Jonathan Treiber, co-founder and CEO of RevTax, says it's time artificial intelligence made its impact in retail, just as it has with the travel, auto and financial services industries.
November 4, 2019
By Jonathan Treiber, co-founder and CEO, RevTrax
Many businesses struggle with customer engagement in today's retail landscape — especially in their pricing and promotions strategies. Finding a single price for a product or service is tough work. Pricing a product for a specific customer is even harder work. How retailers engage their customers on this front will make or break the chances of future loyalty — enter AI.
Advanced artificial intelligence has made strides in the travel, automotive and financial services industries. The technology is leveraged in customer service through chatbots, in inventory management for product tracking and to create a more seamless experience through product recommendations. Recently, however, AI is becoming the norm in retail, with e-commerce businesses and traditional retailers adopting new technologies, leading the way for more effective customer engagement methods.

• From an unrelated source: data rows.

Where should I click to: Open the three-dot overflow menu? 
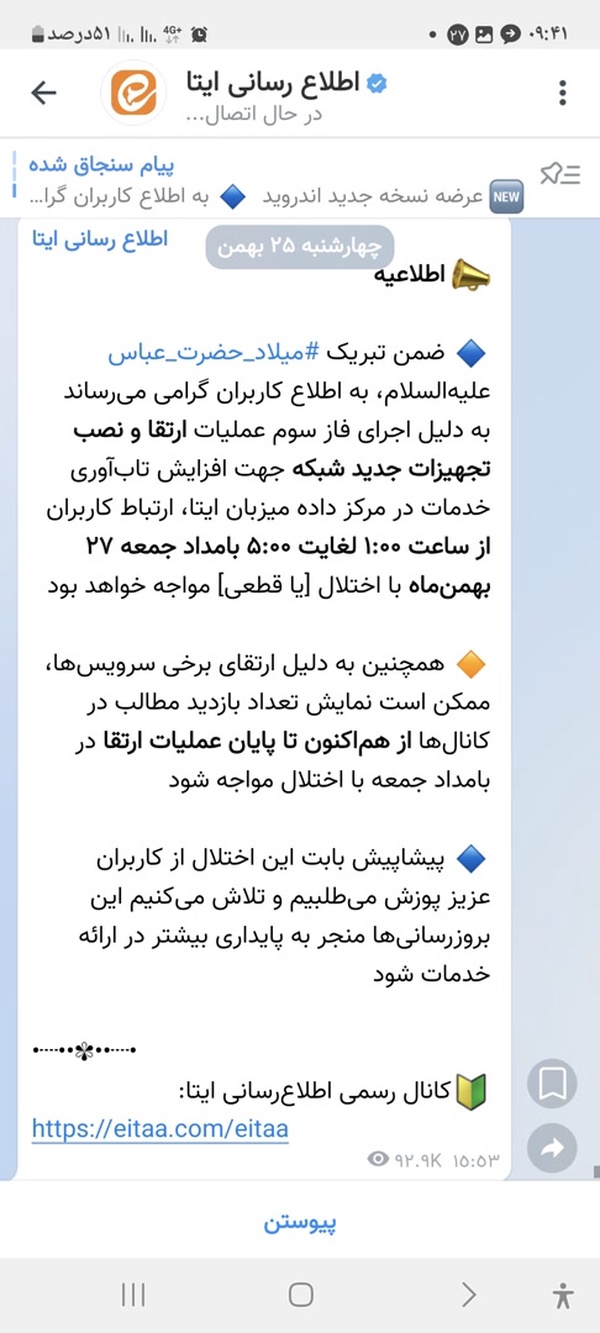tap(563, 93)
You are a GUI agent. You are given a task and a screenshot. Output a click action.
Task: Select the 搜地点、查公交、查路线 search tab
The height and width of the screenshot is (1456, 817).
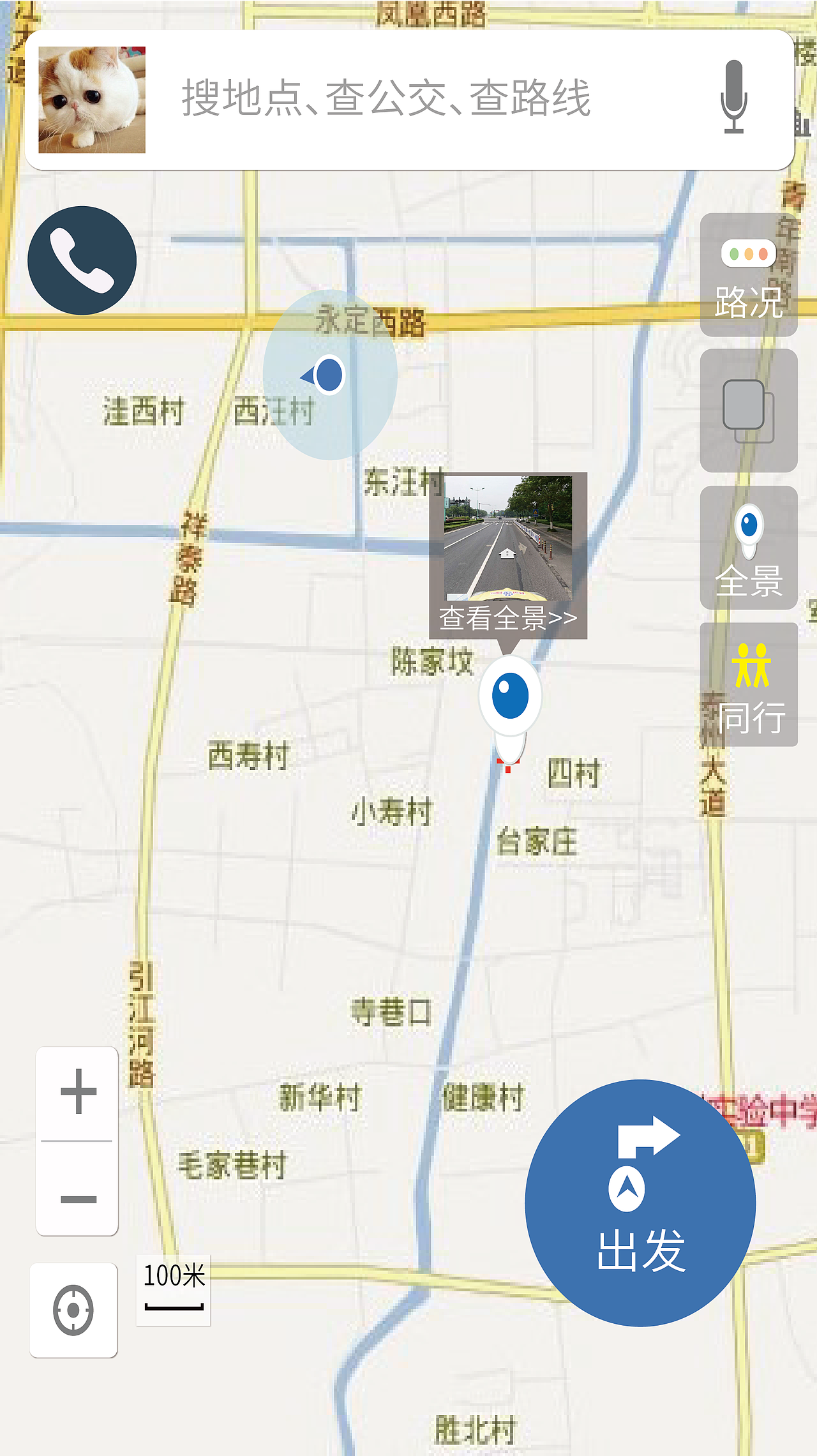pyautogui.click(x=383, y=99)
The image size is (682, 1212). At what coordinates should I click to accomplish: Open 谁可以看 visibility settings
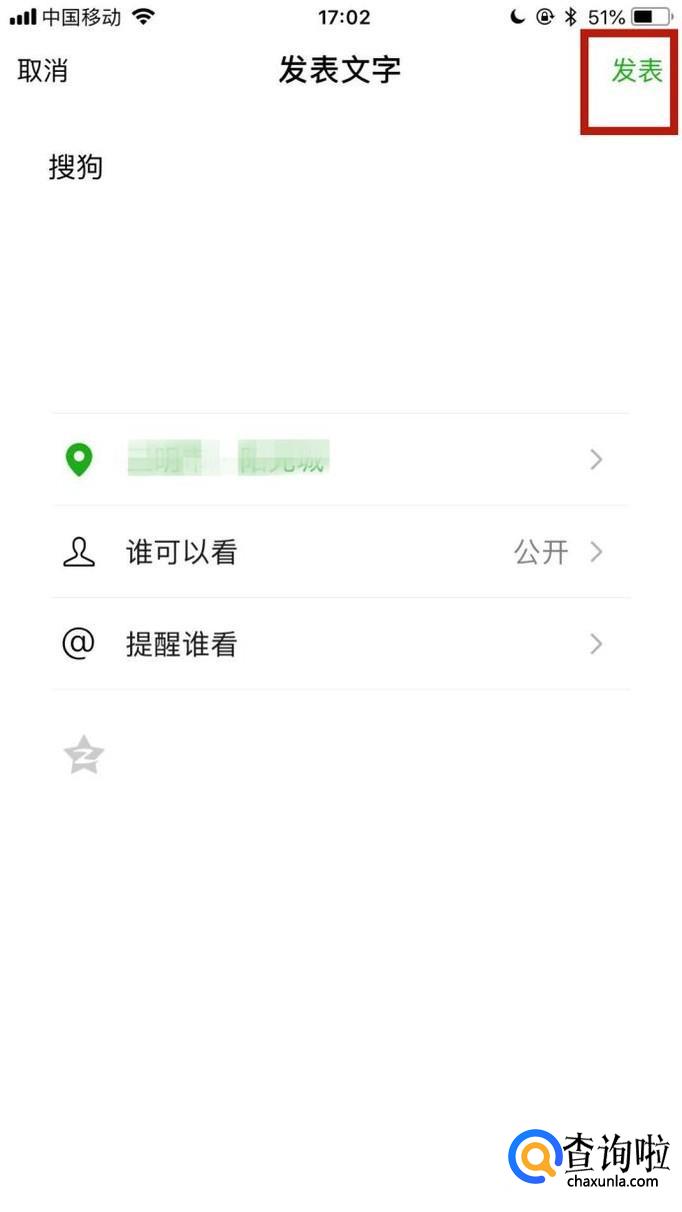(340, 552)
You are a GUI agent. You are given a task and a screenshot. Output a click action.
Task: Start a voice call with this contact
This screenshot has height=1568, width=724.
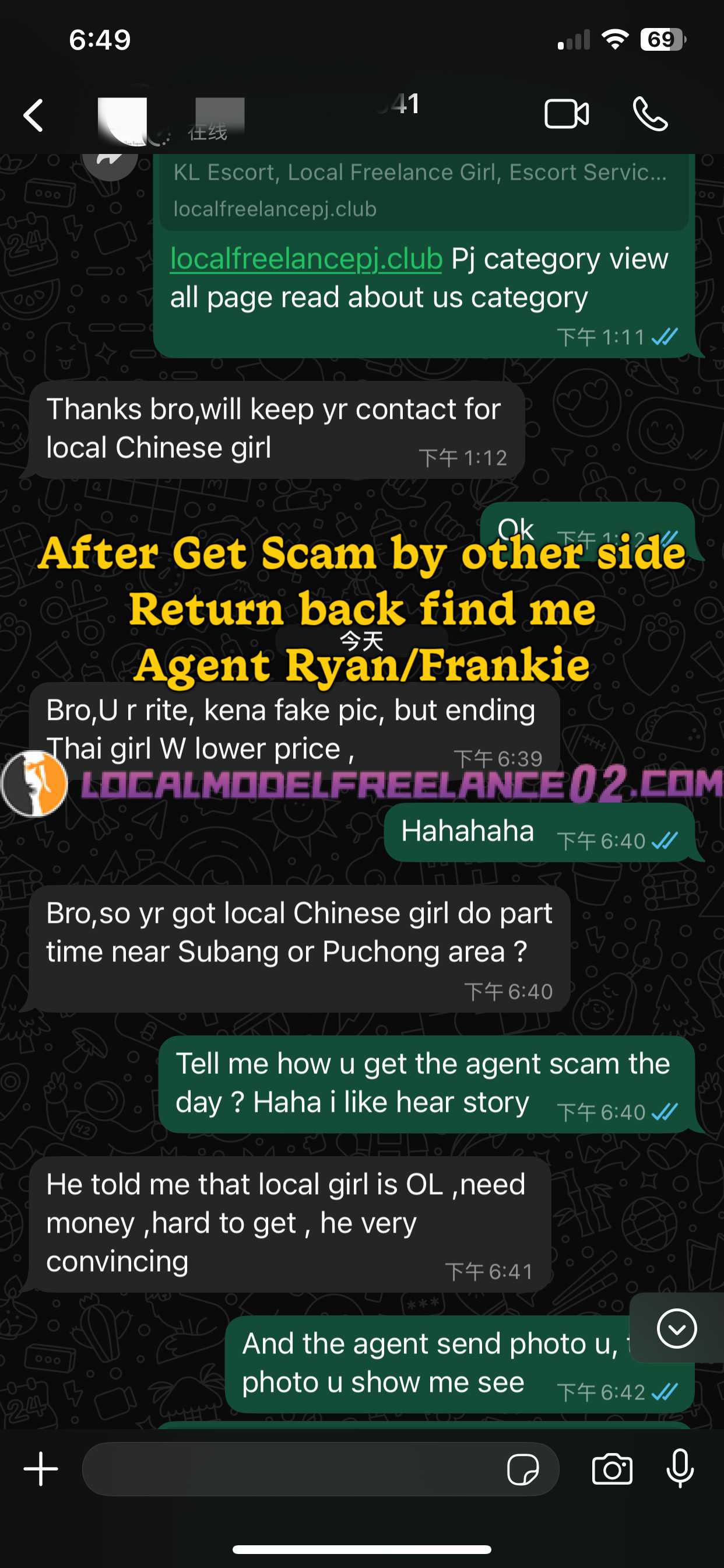(651, 114)
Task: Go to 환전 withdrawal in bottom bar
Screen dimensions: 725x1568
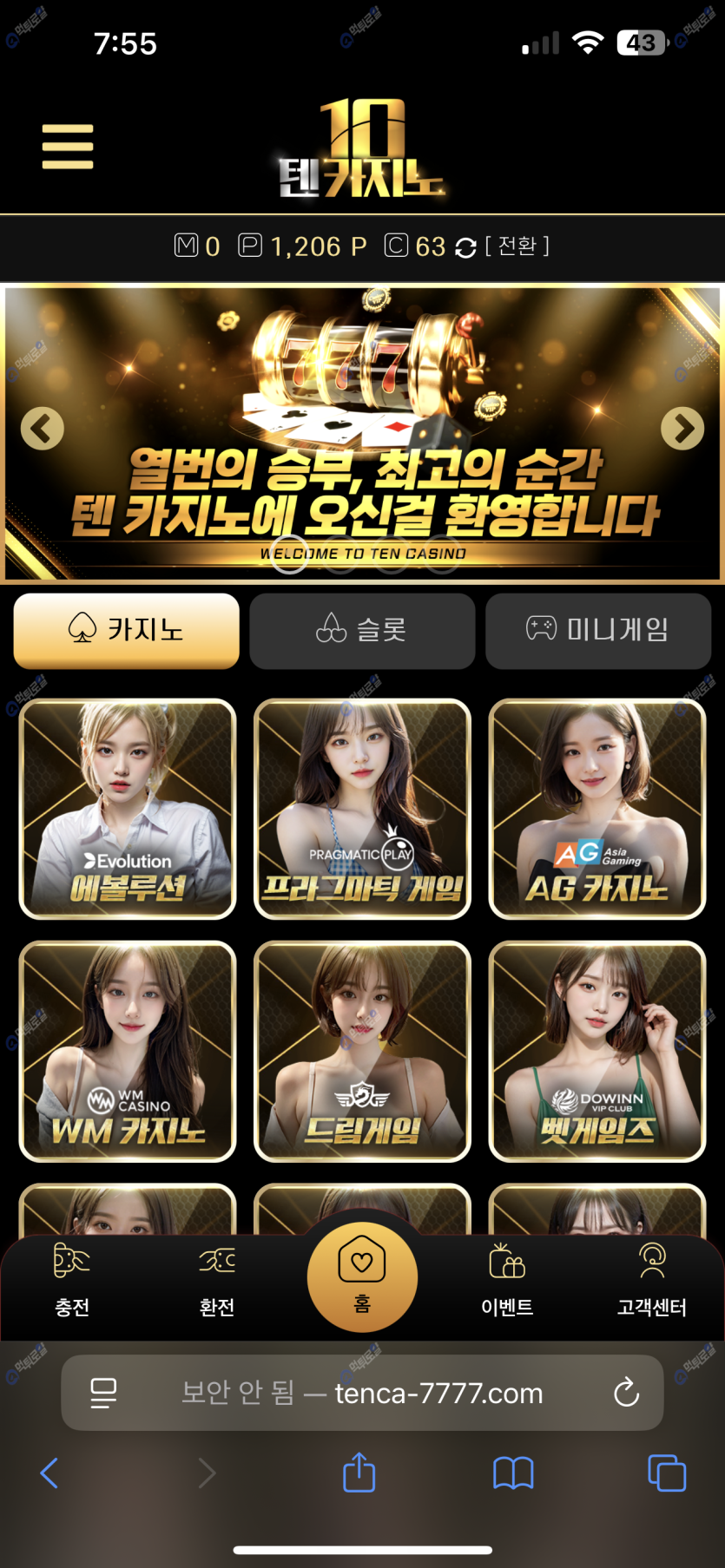Action: pyautogui.click(x=217, y=1280)
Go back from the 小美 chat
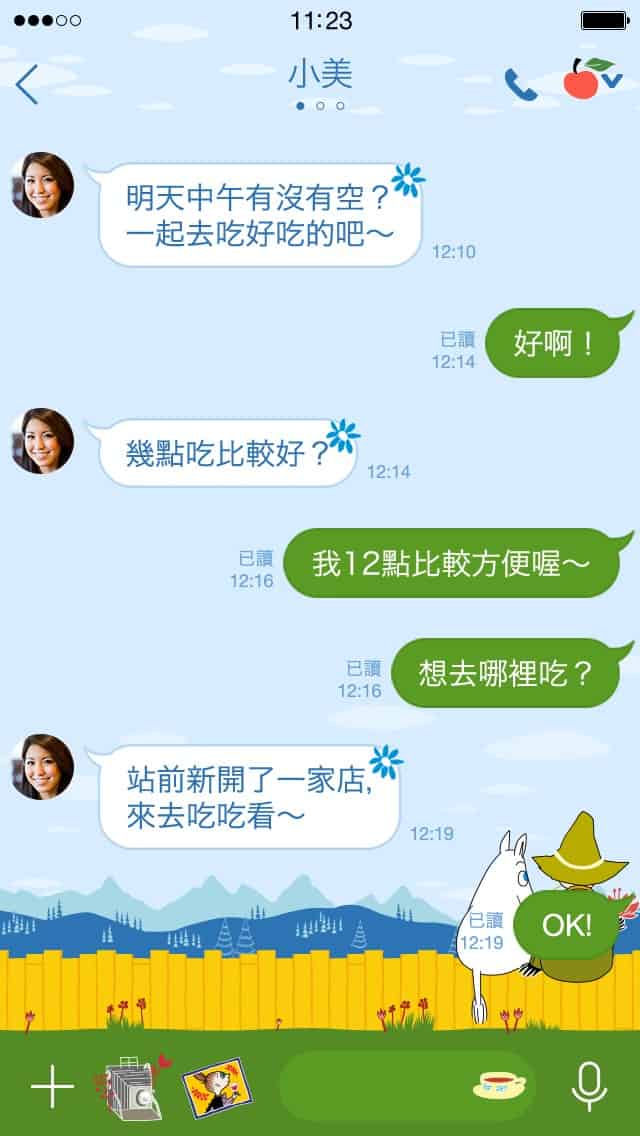 click(28, 84)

An example of how retailers are leveraging AI is through dynamic pricing. But there's an issue with the practice: it's challenging, especially from a systems standpoint. Pricing systems cannot support the concept of multiple prices for the same item, a lost opportunity for more effective engagement. The logistics and workflows for dynamic pricing simply aren't supported by mainstream processes at this point. Because of this, businesses often decide on one price for an item, even if that price is too high or low for most customers, which is easier and less complicated.
Much how retailers have adopted machine learning into their customer service channels at scale, AI-driven dynamic discounting can cure the woes of customer price engagement. With a dynamic discounting strategy, price points don't change. Varying the customer discount value can alleviate back-end systems issues while increasing customer perception of value and conversion rates.
For example, say a product or service sells for $100. With a 10% discount, the price to the customer is $90. This is often referred to as the net price or net-down price. The customer wins in this example, where they see a $100 price but pay $90. In the customer's mind, the product is worth $100 but costs $90. This perception of value can play a powerful role in motivating purchase by triggering the customer's "hot state," using behavioral economics parlance. Hot states increase the tendency for consumers to purchase and subsequently increases conversion rates.
But how do retailers come up with specific goals for their pricing and promotion strategies of the future? Dynamic pricing or discounting strategies are fundamentally geared to capture the maximum amount the customer is willing to pay. However, we need to understand what that amount is in order to accurately implement each strategy. This is where AI and machine learning play a role in effective engagement, by identifying the recommended discounts that will generate the maximum profits.
This can be done by implementing AI-based methodology to recommend and change offer values based on engagement levels. Linking consumer responses to offers shows that businesses are willing to adapt to customers needs, which ends up benefiting both parties. Businesses will be able to eliminate wasteful spending and consumers receive offers more geared to their needs.
Customer engagement and proper expectation setting are critical considerations for any business. Customers typically respond more favorably to dynamic discounts than to dynamic pricing. That's because everybody likes getting a deal, no matter how much. In a world where brands are touting personalized offers to customers via loyalty programs based on engagement history and AI technologies, there is a precedent set by marketers treating customers unequally. This is the window of opportunity for businesses to capitalize more effectively on customer engagement, and more specifically, dynamic discounting.
So how can businesses get started with a successful dynamic discounting strategy? From a workflow and implementation standpoint, the above strategy won't be easy to execute without an AI-driven Offer Management Platform. An OMP provides the capabilities and integrations to create and manage the discount-offer-pool, decide which discount-value is appropriate for a given customer, securely present that offer to the customer, and measure the performance of the offer. With this strategy, every dollar of each promotional budget works harder, driving value for retailers, but more importantly, for their customers.